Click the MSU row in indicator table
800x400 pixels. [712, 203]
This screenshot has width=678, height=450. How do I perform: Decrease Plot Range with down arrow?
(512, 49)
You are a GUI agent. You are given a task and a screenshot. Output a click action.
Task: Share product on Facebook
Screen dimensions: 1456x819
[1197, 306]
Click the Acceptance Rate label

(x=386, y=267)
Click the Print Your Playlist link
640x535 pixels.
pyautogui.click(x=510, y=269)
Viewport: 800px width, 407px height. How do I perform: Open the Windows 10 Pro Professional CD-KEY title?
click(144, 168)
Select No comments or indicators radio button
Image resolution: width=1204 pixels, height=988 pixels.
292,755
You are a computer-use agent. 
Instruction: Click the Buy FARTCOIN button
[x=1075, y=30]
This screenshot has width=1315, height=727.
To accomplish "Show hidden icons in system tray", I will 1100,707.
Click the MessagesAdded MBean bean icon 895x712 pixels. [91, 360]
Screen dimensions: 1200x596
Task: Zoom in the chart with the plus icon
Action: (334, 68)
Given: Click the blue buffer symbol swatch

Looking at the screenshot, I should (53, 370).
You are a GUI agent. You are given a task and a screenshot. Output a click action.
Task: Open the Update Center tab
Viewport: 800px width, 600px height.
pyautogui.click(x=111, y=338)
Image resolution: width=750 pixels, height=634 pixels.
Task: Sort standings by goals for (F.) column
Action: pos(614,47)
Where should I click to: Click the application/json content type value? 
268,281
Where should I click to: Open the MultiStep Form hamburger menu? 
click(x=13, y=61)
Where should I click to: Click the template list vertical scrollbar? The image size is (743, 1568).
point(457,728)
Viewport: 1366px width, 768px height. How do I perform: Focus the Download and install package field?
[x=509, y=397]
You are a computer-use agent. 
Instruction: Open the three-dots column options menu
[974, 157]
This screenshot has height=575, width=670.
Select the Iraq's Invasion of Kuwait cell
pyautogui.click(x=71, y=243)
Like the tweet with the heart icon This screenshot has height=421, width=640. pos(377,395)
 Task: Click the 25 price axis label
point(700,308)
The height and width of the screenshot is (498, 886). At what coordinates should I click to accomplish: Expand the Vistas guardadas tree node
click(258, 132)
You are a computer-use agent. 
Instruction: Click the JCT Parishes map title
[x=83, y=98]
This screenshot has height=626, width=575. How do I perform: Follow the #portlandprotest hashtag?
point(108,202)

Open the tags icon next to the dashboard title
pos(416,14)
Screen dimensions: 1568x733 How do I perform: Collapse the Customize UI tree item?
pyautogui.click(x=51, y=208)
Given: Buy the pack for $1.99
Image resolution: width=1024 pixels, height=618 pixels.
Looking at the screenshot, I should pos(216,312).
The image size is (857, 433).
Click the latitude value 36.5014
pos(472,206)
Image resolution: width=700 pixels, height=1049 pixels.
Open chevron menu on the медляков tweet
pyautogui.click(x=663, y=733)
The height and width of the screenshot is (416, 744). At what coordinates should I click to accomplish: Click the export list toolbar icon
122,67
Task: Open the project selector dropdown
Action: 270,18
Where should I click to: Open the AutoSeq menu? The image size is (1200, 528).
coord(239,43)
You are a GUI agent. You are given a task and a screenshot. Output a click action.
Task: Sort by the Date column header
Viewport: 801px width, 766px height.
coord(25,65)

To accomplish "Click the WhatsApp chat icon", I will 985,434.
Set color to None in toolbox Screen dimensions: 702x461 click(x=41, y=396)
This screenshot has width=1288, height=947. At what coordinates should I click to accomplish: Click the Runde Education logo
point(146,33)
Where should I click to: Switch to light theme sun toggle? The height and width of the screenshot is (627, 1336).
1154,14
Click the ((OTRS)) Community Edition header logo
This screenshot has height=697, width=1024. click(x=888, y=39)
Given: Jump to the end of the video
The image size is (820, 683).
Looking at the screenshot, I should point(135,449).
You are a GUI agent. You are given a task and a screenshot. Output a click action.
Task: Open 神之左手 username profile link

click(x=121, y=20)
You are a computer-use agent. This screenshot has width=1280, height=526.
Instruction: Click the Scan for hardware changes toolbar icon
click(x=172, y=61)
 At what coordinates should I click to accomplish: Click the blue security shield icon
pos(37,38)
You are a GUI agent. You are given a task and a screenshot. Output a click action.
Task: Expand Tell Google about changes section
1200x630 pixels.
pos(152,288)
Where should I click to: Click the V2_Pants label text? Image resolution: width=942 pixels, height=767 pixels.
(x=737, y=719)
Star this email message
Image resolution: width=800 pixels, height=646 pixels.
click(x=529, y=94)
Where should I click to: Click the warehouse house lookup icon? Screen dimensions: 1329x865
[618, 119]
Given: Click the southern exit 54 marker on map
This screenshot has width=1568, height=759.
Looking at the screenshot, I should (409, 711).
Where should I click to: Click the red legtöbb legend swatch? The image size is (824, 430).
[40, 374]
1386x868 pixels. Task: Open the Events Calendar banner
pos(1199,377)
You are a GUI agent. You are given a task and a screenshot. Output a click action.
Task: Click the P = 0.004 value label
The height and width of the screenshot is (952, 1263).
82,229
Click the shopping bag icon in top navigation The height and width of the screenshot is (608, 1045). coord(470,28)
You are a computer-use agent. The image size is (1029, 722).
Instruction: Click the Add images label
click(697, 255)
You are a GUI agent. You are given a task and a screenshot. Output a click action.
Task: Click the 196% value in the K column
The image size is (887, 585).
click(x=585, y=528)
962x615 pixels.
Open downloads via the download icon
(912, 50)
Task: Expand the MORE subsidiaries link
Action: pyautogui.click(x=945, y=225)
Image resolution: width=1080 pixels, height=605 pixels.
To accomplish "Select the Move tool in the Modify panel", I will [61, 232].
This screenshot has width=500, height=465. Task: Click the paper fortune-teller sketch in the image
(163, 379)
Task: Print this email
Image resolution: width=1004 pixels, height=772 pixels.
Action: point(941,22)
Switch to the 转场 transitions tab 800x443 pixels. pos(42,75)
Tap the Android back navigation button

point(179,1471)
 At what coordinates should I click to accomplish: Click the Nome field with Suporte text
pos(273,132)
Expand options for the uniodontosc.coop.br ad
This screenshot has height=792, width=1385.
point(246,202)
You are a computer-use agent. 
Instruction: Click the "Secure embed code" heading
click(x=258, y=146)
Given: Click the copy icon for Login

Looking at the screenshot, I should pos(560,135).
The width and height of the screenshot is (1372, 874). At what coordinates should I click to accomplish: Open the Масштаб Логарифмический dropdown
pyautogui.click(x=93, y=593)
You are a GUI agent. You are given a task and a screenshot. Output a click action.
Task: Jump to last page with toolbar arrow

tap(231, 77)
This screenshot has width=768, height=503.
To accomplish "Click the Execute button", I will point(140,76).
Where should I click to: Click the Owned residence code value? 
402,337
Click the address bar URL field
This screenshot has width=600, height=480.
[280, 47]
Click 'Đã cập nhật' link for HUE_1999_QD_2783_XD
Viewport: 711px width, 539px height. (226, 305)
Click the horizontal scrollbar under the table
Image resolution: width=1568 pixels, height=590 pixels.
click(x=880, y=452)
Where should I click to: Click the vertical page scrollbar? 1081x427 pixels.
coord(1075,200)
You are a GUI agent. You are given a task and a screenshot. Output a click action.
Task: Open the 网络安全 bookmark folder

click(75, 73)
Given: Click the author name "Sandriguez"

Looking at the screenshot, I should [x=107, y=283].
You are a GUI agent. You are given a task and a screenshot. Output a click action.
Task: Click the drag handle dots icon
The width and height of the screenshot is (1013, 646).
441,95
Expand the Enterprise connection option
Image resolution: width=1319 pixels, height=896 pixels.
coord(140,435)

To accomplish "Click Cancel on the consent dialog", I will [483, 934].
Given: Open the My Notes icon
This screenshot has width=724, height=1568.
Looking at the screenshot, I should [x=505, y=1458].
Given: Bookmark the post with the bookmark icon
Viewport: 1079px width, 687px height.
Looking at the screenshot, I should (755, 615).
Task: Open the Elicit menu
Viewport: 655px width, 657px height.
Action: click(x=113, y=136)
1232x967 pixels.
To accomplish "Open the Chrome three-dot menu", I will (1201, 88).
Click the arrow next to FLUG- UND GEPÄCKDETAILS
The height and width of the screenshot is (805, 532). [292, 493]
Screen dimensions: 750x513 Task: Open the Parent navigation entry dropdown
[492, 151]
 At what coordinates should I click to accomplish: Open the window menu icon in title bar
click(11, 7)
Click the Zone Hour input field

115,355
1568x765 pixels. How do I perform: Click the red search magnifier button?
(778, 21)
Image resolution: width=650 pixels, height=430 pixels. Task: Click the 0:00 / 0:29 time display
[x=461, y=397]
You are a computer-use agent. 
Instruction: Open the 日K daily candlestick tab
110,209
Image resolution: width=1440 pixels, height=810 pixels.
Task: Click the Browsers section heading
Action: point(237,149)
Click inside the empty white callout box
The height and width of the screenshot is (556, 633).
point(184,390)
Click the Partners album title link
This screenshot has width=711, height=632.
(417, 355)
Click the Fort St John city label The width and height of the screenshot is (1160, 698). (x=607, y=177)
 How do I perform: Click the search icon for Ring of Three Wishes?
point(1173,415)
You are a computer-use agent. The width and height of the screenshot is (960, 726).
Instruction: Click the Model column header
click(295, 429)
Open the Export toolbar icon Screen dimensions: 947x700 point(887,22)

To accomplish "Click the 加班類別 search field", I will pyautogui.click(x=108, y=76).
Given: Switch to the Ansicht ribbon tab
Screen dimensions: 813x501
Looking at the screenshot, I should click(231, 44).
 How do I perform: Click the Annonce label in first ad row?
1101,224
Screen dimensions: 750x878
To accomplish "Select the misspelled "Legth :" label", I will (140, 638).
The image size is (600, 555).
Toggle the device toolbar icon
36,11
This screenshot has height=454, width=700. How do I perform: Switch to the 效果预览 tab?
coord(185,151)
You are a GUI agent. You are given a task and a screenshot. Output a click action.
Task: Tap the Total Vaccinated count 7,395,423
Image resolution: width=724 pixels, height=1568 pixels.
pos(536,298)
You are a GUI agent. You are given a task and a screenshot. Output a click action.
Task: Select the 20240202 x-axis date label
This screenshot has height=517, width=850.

THE TASK » The output should be exactly the lines above from the line containing "Viewport: 800px width, 600px height." to the line containing "Image resolution: width=700", inclusive, with no other lines.

EXPECTED ANSWER »
Viewport: 800px width, 600px height.
pyautogui.click(x=111, y=338)
Image resolution: width=750 pixels, height=634 pixels.
Task: Sort standings by goals for (F.) column
Action: pos(614,47)
Where should I click to: Click the application/json content type value? 
268,281
Where should I click to: Open the MultiStep Form hamburger menu? 
click(x=13, y=61)
Where should I click to: Click the template list vertical scrollbar? The image size is (743, 1568).
point(457,728)
Viewport: 1366px width, 768px height. How do I perform: Focus the Download and install package field?
[x=509, y=397]
You are a computer-use agent. 
Instruction: Open the three-dots column options menu
[974, 157]
This screenshot has height=575, width=670.
Select the Iraq's Invasion of Kuwait cell
pyautogui.click(x=71, y=243)
Like the tweet with the heart icon This screenshot has height=421, width=640. pos(377,395)
 Task: Click the 25 price axis label
point(700,308)
The height and width of the screenshot is (498, 886). At what coordinates should I click to accomplish: Expand the Vistas guardadas tree node
click(258, 132)
You are a computer-use agent. 
Instruction: Click the JCT Parishes map title
[x=83, y=98]
This screenshot has height=626, width=575. How do I perform: Follow the #portlandprotest hashtag?
point(108,202)

Open the tags icon next to the dashboard title
pos(416,14)
Screen dimensions: 1568x733 How do I perform: Collapse the Customize UI tree item?
pyautogui.click(x=51, y=208)
Given: Buy the pack for $1.99
Image resolution: width=1024 pixels, height=618 pixels.
Looking at the screenshot, I should pos(216,312).
The image size is (857, 433).
Click the latitude value 36.5014
pos(472,206)
Image resolution: width=700 pixels, height=1049 pixels.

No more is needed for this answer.